But family planning officials insisted on an abortion. The principal at her school also pressured her to end the pregnancy.

Desperate, she went online for answers ? and was led astray.

At her home on the outskirts of Zhuji, a textile hub a few hours south of Shanghai, the energetic former high school teacher recounted how she divorced her husband, then married her cousin the next day, all in an attempt to evade the rules.

The soap-opera-like subterfuge was meant to take advantage of a loophole that allows divorced parents to have a second child if their new spouse is a first-time parent.

Wu had helped raise her cousin, who is 25 and 10 years younger than her, and when she asked if he would marry her to help save the baby, he agreed.

The divorce, on Sept. 27, 2008 involved signing a document and posing for a photo. It was over in just a few minutes. The next day's marriage was similarly swift.

"I remember I was very happy that day," Wu said holding the marriage certificate with a glued-on snapshot of the cousins. "Because I thought I'd figured out a way to save my baby."

But her problem wasn't over. When the newlyweds applied for a birth permit, officials informed them conception had to take place after marriage. They were told to abort the baby, then try again. Wu was back to square one.

A popular option that was out of reach for Wu economically is to have the baby elsewhere, where the limits don't apply. Some better-off Chinese go to Hong Kong, where private agencies charge mainland mothers hundreds of thousands of yuan (tens of thousands of dollars) for transport, lodging, and medical costs.

The number giving birth in Hong Kong reached 40,000 last year, prompting the territory to cap the number of beds in public hospitals they are allowed from 2012. However, parents of kids born abroad face the bureaucratic hurdles of foreigners, having to pay premiums for school and other services.

In the end, Wu also fled, but not as far as Hong Kong. Three months from her due date, she kissed her baby daughter goodbye, telling her she was going on vacation, and hopped an early morning train to nearby Hangzhou. There she switched to another train bound for Shanghai, hoping the roundabout route would throw off anyone trying to tail her.

In Shanghai, Wu used a friend's ID to rent a one-room apartment with shared bathroom and kitchen. It was tiny and not cheap for her, 700 yuan a month (US$107), but it was across from a hospital that allowed her to register without a government-issued birth permission slip and it had an Internet connection.

Wu had never used email, so her husband ? the real one ? set up a password-protected online journal that he titled "yixiaobb," or 'one tiny baby.' She posted to the journal up to nine times a day, describing where she was living without ever revealing her exact location. She prefaced every entry with a capital M for mother, and added a number to mark how many messages she wrote in a day. Using the same journal, her husband wrote to her, coding his messages with an F.

It felt like an invisible tether linking Wu to her husband. He didn't know where she was, but knew she was OK. Shortly before her due date, she asked him to come to Shanghai, and he was present for the birth of their son.
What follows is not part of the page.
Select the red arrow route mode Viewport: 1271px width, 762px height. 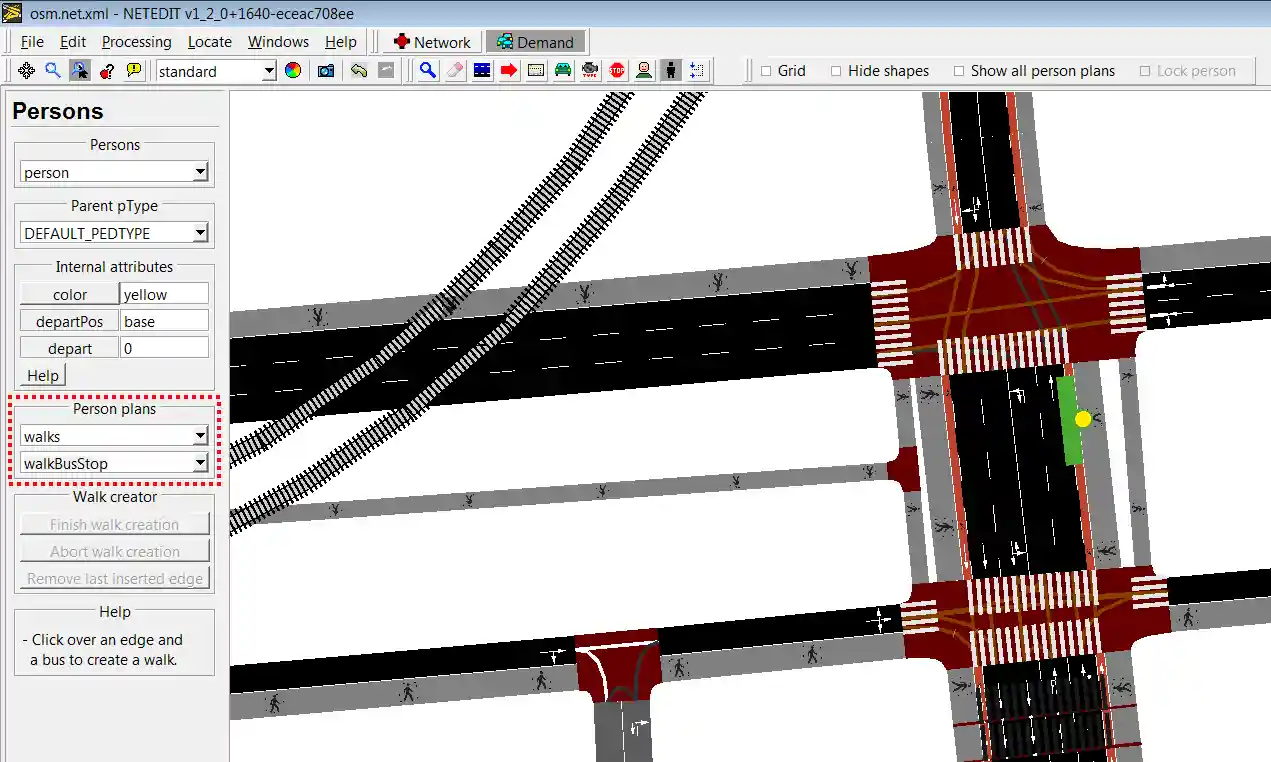[509, 71]
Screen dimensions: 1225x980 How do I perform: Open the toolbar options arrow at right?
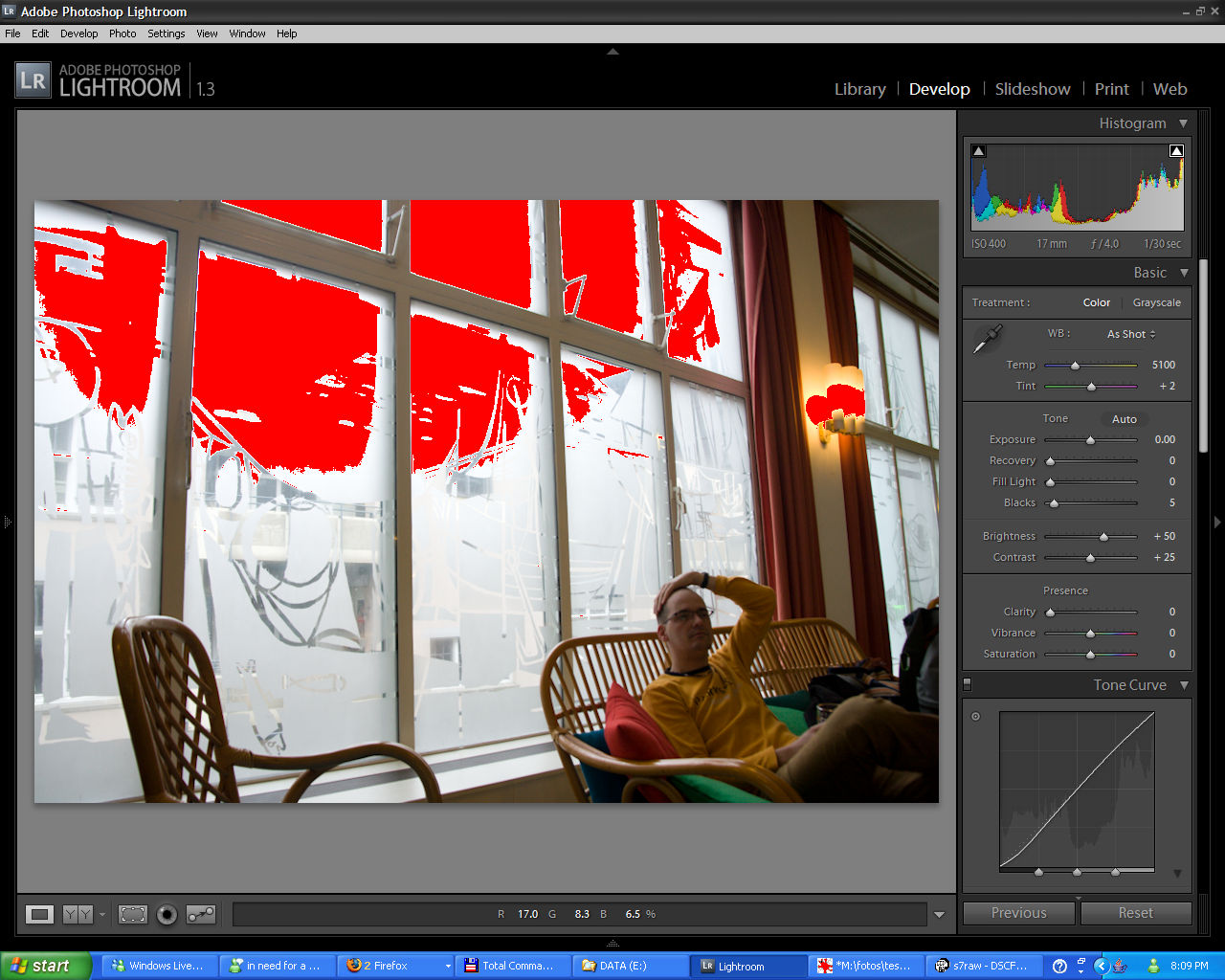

More than two years later, she and her former husband, the father to both her children, have yet to remarry ? hoping it will legally shield him from any future punishment.

The marriage with her cousin was easily dissolved after they discovered it was never valid, because marriages between first cousins is illegal in China.

Wu was fired from her job as a public school teacher because of the baby and her ex-husband, who is also a teacher, was demoted to a freelance position at his school. Though told she has been assessed a 120,740 yuan ($18,575) social compensation fee, Wu has refused to pay.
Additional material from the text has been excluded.